Dynamic response of neutrophils to chemokine stimulus
In the vasculature, inflammation leads not only to the expression of new adhesive ligands on the endothelial cell surface, but also the expression of signaling molecules (chemokines) that attract and activate leukocytes. An important chemokine that acts on neutrophils is IL-8, which is typically found immobilized on carbohydrate structures (the gylcocalyx) on the endothelium. In order to imitate the natural presentation of chemokines to neutrophils, we immobilize IL-8 on a fractalkine stalk on the surface of a bead. By this approach, we can control the timing of the exposure of the cells to stimulus very precisely. We have completed several projects in this area, and continue to pursue others.
Dynamic response to chemokine stimulus
Dynamics of adhesion increase after IL-8 stimulus. In this first paper, we used micropipettes to maneuver and control contact between a neutrophil and two types of beads, one coated with the chemikine IL-8 and one coated with the endothelial ligand ICAM-1. The beads were different sizes so we could tell them apart. First we tested adhesion between a neutrophil and the ICAM-1 coated bead to get a baseline for the adhesiveness of the cell for ICAM-1. Then we contacted the cell with an IL-8 bead and monitored the adhesiveness of the cell for ICAM-1 over time by continuously tapping the cell against the ICAM bead and counting the fraction of contacts that resulted in adhesion. The readout is the adhesion probability as a function of time. Essentially, this is a functional test for the activation of beta-2 integrins on the cell surface from their low affinity state to their high affinity state. To our surprise, the first thing ewe observed was that the cell phagocytosed the IL-8 bead! Then after a delay of several minutes, the cell began to adhere to ICAM-1 bead, indicating a long delay before integrin activation.

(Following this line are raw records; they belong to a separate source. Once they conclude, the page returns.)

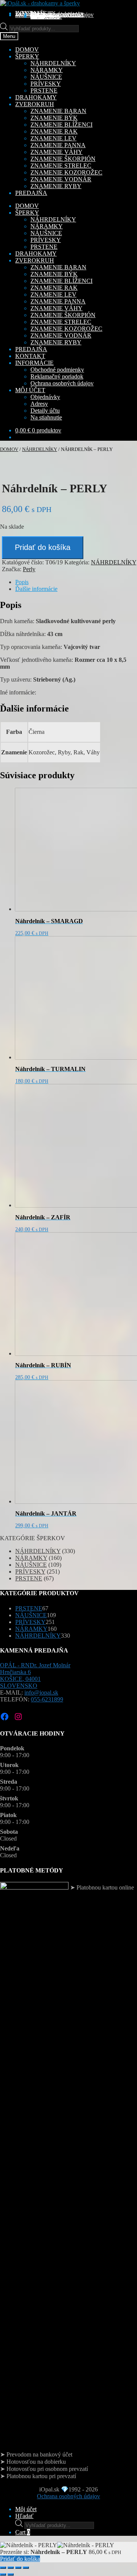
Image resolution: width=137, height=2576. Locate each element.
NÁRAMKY (46, 70)
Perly (29, 569)
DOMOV (27, 206)
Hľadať (24, 2516)
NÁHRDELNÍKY (53, 63)
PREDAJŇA (31, 349)
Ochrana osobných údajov (62, 14)
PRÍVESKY (45, 83)
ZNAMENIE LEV (53, 138)
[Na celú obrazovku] (11, 2568)
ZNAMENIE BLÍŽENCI (61, 124)
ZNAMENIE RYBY (55, 186)
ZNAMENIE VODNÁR (60, 179)
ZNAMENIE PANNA (58, 145)
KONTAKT (30, 356)
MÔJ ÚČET (30, 390)
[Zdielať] (18, 2568)
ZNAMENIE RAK (54, 131)
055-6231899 (47, 1699)
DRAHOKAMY (36, 253)
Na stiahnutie (46, 16)
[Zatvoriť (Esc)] (26, 2568)
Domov (9, 449)
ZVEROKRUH (34, 260)
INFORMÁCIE (34, 363)
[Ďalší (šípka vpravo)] (11, 2574)
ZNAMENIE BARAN (58, 111)
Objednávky (45, 397)
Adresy (39, 404)
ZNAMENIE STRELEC (60, 165)
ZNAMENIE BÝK (54, 118)
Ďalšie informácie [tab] (36, 589)
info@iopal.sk (41, 1692)
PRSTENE (43, 90)
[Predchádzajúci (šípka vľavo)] (3, 2574)
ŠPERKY (27, 212)
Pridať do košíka (42, 547)
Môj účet (26, 2509)
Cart (22, 2532)
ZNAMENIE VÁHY (56, 152)
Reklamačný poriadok (56, 376)
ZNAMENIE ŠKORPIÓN (63, 159)
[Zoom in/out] (3, 2568)
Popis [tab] (22, 582)
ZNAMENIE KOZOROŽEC (66, 172)
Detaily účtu (45, 410)
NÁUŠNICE (46, 77)
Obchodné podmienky (57, 369)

In a second series of experiments we began to explore the signaling pathways connecting the IL-8 stimulus to integrin activation. We used different drugs to block different signaling molecules within the cell. We found that the IL-8 receptor signaled through Phospholipase C to induce calcium release within the cell, and that these steps were critical for the response. Interestingly, the phagocytosis step preceded even when these pathways were inhibited, although in a modified way. Most interestingly, by using molecules to block the different beta-2 ntegrins, we found that the time course of the response was faster for LFA-1 than it was for Mac-1, and furthermore, that Mac-1 was dependent on p38MAP kinase activity, whereas LFA-1 was not. This is the first clear evident that we are aware of that shows differential responses of these two integrins to a common chemokine stimulus.
We are continuing these studies b looking at the dynamics of calcium release after the cell contacts an IL-8 coated bead. In this part of the project w are collaborating with the Hammer lab at the University of Pennsylvania to construct an analytical model of the signaling response within the cell.